#### [TASK ITEM]
Beginning with the line below that contains "Choose Subscribed To Any option" and ending with the line that contains "Task: Select the", copy every line exactly. Copy nothing else.

#### [DATA SUPPLIED]
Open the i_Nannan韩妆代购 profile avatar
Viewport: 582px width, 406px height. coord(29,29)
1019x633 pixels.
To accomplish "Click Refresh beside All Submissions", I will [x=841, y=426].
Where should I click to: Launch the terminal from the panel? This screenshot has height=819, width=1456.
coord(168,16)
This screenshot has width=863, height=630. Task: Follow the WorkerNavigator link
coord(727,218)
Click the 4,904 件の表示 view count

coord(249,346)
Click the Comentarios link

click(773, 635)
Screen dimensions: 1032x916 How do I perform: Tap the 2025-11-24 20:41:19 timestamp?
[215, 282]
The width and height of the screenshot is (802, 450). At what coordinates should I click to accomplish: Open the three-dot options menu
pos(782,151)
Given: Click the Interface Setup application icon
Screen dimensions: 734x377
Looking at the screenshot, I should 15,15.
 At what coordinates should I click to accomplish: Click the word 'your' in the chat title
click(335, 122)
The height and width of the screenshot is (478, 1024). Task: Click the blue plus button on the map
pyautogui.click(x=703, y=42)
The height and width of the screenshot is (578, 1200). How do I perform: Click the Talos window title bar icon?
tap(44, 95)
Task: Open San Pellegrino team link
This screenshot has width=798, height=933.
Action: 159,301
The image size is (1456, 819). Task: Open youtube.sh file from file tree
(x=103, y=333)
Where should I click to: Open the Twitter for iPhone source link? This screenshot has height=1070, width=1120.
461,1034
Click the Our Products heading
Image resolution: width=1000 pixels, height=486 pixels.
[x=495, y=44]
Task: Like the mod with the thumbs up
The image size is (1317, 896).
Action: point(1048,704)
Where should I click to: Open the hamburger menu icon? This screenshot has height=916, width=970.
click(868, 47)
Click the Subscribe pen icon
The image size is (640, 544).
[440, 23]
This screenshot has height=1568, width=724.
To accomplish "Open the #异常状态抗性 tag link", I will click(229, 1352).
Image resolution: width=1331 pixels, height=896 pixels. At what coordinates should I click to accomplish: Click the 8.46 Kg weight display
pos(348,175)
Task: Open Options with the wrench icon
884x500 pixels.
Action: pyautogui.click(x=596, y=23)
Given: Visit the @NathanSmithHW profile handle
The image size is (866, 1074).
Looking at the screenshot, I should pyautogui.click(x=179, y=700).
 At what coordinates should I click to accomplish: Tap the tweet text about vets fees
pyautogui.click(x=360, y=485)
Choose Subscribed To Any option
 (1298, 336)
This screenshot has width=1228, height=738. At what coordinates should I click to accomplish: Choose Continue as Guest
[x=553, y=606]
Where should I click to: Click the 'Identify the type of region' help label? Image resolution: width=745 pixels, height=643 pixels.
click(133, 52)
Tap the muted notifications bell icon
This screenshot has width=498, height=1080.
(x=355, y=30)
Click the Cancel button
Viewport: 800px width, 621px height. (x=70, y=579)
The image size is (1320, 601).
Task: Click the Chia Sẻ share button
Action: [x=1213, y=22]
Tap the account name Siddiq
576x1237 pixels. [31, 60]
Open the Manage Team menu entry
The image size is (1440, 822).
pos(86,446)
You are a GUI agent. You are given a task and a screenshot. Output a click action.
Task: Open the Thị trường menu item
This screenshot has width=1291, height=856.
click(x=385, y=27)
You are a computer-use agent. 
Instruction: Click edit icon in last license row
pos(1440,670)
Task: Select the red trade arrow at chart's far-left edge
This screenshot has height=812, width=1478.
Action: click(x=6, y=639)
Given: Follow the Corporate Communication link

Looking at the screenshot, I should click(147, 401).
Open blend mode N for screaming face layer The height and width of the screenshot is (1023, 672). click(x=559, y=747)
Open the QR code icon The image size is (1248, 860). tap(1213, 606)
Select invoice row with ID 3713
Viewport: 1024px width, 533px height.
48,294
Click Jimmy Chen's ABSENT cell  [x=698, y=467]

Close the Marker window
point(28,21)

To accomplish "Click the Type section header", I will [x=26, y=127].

#### [ANSWER SECTION]
Choose Subscribed To Any option
 (1298, 336)
This screenshot has width=1228, height=738. At what coordinates should I click to accomplish: Choose Continue as Guest
[x=553, y=606]
Where should I click to: Click the 'Identify the type of region' help label? Image resolution: width=745 pixels, height=643 pixels.
click(133, 52)
Tap the muted notifications bell icon
This screenshot has width=498, height=1080.
(x=355, y=30)
Click the Cancel button
Viewport: 800px width, 621px height. (x=70, y=579)
The image size is (1320, 601).
Task: Click the Chia Sẻ share button
Action: [x=1213, y=22]
Tap the account name Siddiq
576x1237 pixels. [31, 60]
Open the Manage Team menu entry
The image size is (1440, 822).
pos(86,446)
You are a GUI agent. You are given a task and a screenshot. Output a click action.
Task: Open the Thị trường menu item
This screenshot has width=1291, height=856.
click(x=385, y=27)
You are a computer-use agent. 
Instruction: Click edit icon in last license row
pos(1440,670)
Task: Select the red trade arrow at chart's far-left edge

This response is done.